We drove up to Red Deer for our two day developmental diagnostic clinic. we spent hours answering questions, feeling at times like I didn’t know my daughter at all because I couldn’t answer one or two, but then again I am pregnant and have no brain anymore. I feel like Melia didn’t show them the real her. She was so tired from not napping yet she preformed like a champion. She didn’t try to bite or scratch or scream her lungs out. All I can say is I’m glad these guys know what they are doing and can see past the little show she has put on for them. They tell us she is baffling them. what? Because of some things she does or doesn’t do she should be labeled Autistic. Yet, because of other things she does or doesn’t do they can’t and won’t label her that because she’s not.
So she's not autistic, now what? you would think that finding out she didn't have autism would bring me comfort, but in a strange way it doesn’t.
At least Autism would explain a lot more than the Sensory Regulatory Disorder with Hypersensitive/cautious- fearful and sensory seeking.... I cant even remember the long winded diagnosis right now. Plus add in her severe cognitive delay, which on paper makes her look like she should be drooling while flipping through a phonebook all day long. But in reality she really is a very smart girl.

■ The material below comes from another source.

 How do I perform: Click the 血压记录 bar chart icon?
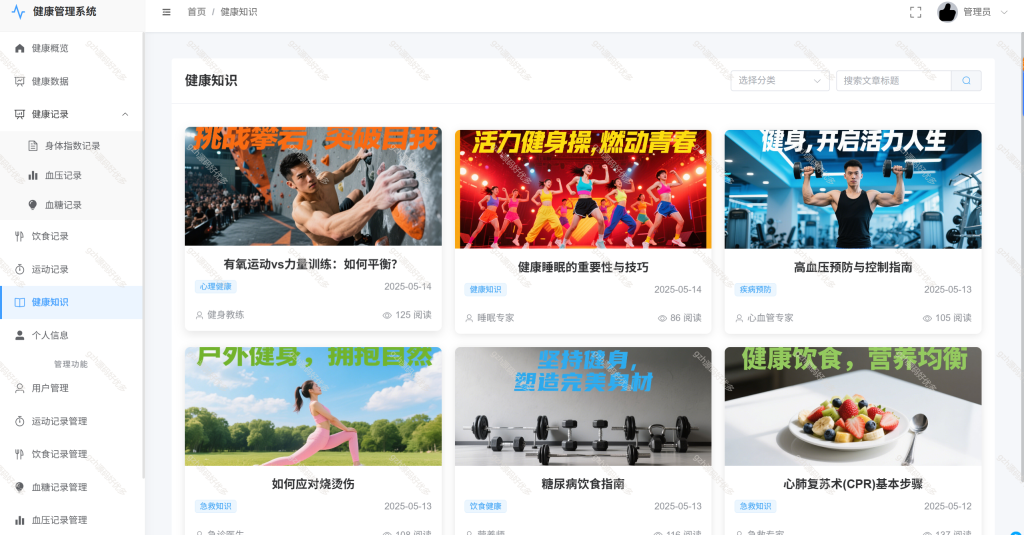33,175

And then, the doctors have no clue on her regression of speech. Great! So that is still at square one, and that is exactly the thing that got me worried in the first place- and the thing that frightens and frustrates me most, and I know it frustrates Melia too! At this point I ask her pediatrician about brain scans and tests that we could see if there is anything in her brain. I almost pray that there is a small, non-cancerous removable tumor that when they do a very simple surgery she will go back to where she was before. But part of me knows that would be too easy.